> **Problem description**
After finding the line with "Open recent reviews rated 特别好评" in the data below, set down exactly each line through the one with "Given: Select the trend line tool", inclusive, and stop there.

> **Given entries**

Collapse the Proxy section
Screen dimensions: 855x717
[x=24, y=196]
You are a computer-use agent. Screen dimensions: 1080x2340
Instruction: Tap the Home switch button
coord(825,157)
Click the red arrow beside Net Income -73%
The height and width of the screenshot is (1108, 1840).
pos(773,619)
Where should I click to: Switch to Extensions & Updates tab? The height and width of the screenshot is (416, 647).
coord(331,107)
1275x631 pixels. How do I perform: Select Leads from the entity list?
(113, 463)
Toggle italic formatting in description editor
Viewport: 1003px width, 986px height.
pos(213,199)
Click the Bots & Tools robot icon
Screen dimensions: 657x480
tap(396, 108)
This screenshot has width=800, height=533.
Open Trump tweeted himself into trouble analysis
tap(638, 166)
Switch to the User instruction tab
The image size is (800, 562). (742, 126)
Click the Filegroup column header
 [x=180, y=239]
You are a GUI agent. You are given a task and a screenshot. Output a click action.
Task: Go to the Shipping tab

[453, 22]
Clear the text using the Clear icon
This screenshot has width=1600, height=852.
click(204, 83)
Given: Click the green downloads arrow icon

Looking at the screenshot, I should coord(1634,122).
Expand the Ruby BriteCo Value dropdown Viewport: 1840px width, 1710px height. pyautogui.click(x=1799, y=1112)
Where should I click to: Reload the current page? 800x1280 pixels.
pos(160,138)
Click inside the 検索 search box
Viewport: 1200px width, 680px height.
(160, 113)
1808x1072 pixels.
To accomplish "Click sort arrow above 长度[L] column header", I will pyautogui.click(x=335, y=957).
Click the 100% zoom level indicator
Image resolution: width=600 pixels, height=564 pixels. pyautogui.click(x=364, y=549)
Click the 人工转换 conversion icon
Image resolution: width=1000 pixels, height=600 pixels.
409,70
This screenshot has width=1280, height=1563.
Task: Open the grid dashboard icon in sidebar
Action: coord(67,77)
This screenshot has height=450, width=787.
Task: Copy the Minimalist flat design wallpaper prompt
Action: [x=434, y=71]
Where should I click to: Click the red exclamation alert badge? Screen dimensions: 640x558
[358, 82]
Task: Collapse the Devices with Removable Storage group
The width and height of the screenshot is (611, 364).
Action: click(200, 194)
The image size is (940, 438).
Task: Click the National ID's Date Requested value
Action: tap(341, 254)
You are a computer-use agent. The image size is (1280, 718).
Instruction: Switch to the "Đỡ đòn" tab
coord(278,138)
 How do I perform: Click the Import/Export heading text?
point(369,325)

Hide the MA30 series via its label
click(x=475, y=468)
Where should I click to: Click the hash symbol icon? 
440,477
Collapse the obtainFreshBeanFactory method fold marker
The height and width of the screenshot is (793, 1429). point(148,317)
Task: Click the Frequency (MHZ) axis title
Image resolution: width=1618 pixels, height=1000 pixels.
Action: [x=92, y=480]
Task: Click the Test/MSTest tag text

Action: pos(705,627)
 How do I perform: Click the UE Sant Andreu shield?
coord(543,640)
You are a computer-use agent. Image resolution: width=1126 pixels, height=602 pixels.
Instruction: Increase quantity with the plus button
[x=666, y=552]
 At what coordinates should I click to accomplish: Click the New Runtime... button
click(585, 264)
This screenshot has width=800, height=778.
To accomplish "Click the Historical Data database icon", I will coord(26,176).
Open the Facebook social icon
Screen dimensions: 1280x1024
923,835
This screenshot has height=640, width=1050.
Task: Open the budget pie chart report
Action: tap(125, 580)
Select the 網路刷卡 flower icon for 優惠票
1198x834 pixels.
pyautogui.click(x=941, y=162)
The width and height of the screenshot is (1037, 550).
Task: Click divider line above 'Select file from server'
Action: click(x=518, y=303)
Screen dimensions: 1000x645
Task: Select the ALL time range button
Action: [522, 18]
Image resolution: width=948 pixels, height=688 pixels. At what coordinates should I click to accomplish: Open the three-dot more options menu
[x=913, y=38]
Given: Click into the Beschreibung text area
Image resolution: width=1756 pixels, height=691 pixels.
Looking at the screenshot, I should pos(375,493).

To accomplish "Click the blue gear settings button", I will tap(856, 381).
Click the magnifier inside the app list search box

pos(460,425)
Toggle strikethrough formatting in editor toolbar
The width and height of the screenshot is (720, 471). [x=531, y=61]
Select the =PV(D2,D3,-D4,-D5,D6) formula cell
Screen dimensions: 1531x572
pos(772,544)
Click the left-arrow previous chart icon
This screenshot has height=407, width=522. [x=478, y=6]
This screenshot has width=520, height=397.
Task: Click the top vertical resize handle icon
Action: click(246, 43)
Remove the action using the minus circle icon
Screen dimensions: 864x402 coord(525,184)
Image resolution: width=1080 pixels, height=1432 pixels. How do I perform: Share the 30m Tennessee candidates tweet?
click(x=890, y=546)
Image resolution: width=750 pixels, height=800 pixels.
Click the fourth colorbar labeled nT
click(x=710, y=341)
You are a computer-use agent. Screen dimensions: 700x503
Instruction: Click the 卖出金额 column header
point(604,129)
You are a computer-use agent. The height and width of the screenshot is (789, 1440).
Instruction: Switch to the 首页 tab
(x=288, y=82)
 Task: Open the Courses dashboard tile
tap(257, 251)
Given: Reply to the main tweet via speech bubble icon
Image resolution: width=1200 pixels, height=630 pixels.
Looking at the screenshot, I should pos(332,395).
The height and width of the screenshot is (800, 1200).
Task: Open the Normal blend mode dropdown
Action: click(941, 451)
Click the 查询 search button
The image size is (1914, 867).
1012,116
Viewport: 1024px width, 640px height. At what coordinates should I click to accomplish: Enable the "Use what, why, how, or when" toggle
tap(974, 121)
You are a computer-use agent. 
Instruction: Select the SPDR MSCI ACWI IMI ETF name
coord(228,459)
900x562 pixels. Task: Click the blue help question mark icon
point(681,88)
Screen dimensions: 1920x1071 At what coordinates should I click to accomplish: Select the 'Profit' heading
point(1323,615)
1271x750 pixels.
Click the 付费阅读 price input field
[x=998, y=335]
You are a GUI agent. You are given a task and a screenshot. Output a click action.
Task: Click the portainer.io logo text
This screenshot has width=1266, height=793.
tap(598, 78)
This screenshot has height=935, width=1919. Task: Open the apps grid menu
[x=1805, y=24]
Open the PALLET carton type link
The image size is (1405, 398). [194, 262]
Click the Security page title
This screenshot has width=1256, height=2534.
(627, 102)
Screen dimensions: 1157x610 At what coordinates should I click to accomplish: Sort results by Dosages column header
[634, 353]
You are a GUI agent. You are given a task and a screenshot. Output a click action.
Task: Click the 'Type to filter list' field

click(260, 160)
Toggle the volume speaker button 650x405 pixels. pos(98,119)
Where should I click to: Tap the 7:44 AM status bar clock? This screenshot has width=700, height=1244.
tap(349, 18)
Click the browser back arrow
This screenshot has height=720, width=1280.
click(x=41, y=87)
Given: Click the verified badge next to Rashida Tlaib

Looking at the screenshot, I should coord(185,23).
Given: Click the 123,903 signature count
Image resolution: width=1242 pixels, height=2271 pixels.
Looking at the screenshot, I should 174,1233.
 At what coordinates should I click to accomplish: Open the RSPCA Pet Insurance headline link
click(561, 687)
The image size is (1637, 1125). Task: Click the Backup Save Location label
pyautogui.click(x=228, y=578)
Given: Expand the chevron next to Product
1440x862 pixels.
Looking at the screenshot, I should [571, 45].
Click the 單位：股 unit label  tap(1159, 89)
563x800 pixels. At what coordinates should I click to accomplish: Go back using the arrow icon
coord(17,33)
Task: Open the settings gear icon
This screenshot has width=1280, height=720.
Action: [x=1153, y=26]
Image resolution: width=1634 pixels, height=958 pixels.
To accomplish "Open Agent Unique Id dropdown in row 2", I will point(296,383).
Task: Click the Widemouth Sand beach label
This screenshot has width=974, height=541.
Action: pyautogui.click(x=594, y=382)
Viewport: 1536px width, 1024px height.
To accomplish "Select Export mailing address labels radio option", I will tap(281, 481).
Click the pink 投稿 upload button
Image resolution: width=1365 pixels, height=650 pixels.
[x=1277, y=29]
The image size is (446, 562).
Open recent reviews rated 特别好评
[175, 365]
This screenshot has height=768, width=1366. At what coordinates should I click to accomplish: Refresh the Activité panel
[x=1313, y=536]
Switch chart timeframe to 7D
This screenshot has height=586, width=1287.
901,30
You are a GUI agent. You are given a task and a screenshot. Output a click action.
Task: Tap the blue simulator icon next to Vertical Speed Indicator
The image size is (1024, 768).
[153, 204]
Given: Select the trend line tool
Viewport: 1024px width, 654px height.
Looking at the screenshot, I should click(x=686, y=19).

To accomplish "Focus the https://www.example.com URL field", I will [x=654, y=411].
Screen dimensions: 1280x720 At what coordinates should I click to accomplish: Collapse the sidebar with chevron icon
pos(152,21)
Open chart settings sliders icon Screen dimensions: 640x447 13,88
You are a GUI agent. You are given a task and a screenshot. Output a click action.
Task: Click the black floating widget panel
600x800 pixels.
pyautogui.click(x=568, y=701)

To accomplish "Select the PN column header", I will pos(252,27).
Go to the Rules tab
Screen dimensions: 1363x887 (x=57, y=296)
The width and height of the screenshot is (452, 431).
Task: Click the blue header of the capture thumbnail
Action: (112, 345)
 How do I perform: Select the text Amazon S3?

> **Output for this task**
Open recent reviews rated 特别好评
[175, 365]
This screenshot has height=768, width=1366. At what coordinates should I click to accomplish: Refresh the Activité panel
[x=1313, y=536]
Switch chart timeframe to 7D
This screenshot has height=586, width=1287.
901,30
You are a GUI agent. You are given a task and a screenshot. Output a click action.
Task: Tap the blue simulator icon next to Vertical Speed Indicator
The image size is (1024, 768).
[153, 204]
Given: Select the trend line tool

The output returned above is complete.